Adding Words

Quadriga You have graciously borne with me in considering communication by wordless inference, in both non-intentional (“natural”) and intentional (“conscious animal life”) circumstances. I used inverted commas in my parenthetical characterisations because I’d like to allow for non-intentional inference in circumstances that aren’t simply “natural”, and because I want to be careful about what I say about intentional communication among some animals (without prejudging the circumstances for or against). Clearly animals interact in ways that seem to imply “communication” of some sort — and again, that’s all I’m after at this point.

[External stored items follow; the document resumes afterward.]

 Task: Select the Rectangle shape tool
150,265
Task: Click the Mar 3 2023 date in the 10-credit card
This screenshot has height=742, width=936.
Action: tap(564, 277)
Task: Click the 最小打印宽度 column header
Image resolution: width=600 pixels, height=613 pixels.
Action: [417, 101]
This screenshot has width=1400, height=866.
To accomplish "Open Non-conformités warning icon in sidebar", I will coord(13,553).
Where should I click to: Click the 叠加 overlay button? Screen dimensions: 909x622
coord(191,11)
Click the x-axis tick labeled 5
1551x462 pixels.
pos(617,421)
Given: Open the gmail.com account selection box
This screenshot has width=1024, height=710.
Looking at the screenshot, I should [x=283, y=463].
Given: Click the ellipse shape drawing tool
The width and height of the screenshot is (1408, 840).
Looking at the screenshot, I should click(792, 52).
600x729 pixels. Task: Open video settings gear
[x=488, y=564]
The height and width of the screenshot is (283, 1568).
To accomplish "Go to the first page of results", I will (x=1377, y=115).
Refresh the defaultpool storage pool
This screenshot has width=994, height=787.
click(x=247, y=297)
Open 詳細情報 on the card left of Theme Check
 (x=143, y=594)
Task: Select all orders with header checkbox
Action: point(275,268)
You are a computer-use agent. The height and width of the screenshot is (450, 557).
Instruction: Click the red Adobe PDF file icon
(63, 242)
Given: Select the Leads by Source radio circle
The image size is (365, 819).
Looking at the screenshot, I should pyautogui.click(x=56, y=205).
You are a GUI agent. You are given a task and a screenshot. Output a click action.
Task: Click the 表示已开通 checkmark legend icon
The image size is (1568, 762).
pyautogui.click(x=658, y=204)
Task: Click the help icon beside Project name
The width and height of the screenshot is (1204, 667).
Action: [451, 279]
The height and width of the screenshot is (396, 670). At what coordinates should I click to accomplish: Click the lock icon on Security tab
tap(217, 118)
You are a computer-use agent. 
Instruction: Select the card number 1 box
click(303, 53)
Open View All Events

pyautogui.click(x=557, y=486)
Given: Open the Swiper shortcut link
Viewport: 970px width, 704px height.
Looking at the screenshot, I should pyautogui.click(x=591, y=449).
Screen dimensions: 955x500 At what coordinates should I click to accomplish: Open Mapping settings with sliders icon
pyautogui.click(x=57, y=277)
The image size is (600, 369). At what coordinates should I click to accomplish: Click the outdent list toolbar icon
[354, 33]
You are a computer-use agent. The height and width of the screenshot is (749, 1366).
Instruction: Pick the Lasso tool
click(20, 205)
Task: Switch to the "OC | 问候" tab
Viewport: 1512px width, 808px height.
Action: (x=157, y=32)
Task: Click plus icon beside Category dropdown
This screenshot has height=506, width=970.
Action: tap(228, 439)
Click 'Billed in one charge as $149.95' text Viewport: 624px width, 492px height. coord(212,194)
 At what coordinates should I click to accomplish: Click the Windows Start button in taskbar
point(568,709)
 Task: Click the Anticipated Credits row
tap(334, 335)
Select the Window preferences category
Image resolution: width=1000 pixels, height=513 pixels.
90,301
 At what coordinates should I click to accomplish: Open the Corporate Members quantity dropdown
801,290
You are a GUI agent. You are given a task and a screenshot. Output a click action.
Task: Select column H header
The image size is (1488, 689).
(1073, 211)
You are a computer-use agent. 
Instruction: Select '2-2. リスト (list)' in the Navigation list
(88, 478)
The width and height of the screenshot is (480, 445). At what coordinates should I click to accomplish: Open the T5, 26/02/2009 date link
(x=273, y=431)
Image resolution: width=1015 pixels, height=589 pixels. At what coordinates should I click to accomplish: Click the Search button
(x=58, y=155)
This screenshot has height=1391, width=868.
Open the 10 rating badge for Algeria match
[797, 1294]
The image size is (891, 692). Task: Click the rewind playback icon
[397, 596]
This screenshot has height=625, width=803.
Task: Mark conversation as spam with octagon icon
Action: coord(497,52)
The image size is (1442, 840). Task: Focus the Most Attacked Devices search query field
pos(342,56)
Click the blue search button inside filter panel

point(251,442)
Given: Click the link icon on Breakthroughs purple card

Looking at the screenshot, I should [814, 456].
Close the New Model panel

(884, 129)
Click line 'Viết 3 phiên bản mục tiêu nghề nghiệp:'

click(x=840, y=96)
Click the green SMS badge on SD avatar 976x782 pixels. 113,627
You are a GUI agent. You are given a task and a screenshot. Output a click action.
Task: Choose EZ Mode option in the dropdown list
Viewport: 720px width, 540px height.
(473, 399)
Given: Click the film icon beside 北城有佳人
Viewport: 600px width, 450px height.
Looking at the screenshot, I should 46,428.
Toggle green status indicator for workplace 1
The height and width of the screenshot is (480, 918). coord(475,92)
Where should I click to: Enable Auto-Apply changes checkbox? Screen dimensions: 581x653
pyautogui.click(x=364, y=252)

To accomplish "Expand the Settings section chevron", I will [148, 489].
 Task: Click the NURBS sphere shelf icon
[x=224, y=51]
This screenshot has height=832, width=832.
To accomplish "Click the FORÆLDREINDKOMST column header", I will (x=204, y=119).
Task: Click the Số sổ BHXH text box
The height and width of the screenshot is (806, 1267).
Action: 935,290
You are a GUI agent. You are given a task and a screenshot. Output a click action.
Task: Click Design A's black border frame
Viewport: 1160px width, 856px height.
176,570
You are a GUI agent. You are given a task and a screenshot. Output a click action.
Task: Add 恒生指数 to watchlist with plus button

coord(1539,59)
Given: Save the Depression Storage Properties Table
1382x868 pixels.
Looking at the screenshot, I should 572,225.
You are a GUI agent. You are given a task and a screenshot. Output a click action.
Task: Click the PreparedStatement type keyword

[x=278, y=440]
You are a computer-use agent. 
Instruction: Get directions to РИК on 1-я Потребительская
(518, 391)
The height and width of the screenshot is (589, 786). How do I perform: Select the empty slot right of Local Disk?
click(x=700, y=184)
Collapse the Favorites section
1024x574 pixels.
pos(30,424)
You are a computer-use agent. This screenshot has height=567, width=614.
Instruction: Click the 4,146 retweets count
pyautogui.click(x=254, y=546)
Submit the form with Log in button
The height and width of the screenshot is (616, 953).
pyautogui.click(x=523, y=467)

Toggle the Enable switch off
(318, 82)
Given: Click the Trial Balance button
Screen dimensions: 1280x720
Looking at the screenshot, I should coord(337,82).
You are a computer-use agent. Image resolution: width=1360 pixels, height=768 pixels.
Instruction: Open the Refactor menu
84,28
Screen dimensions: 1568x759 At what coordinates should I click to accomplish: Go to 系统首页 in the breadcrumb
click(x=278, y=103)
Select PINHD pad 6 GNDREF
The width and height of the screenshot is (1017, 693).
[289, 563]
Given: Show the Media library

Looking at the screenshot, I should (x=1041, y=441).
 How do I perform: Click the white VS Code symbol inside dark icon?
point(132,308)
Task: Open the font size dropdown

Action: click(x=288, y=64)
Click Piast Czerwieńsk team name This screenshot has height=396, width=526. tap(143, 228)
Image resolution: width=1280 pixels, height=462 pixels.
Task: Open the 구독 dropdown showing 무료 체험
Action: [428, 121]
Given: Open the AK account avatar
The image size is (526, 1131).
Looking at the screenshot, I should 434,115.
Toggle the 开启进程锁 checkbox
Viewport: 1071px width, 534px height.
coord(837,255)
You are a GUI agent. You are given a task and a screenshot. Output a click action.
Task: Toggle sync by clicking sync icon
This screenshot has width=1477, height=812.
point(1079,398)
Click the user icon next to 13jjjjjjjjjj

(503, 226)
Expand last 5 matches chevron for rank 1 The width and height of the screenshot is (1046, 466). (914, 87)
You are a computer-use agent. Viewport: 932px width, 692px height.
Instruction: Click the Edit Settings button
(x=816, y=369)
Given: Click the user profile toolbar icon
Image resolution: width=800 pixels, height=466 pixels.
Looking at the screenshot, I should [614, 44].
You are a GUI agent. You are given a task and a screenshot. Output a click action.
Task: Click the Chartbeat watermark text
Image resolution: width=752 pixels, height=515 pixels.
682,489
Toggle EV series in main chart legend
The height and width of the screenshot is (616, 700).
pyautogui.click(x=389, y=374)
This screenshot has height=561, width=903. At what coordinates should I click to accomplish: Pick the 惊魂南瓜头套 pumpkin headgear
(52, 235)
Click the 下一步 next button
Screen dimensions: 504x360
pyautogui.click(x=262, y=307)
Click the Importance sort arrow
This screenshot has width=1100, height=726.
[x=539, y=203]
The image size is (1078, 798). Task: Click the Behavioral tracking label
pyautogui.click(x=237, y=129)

I’m ready to add words to this picture, but please allow me to do so not all in a rush, but very slowly and carefully. Let’s go back to Margaret and me communicating; you’ve already allowed that we can get by, when we need to, without words (for topics that don’t require intense intricacy or precision). Once we begin to add words into the picture, our capacity to communicate effectively enters an entirely different domain of economy, precision, and effectiveness. We’re about to go buy some groceries; if we had to work out our shopping list, indeed even the premise of “going to the grocery store”, without words, we would take a very long time and might not arrive at a fully agreed agenda. With words, we can assent to the premise of a shopping trip, determine what we anticipate purchasing, and change our plans on the fly with minimal trouble. Yes, sometimes we misunderstand one another and find ourselves at cross purposes — but compared to the practice of communicating for such errands without using words, our verbal communication functions with fabulous ease and success.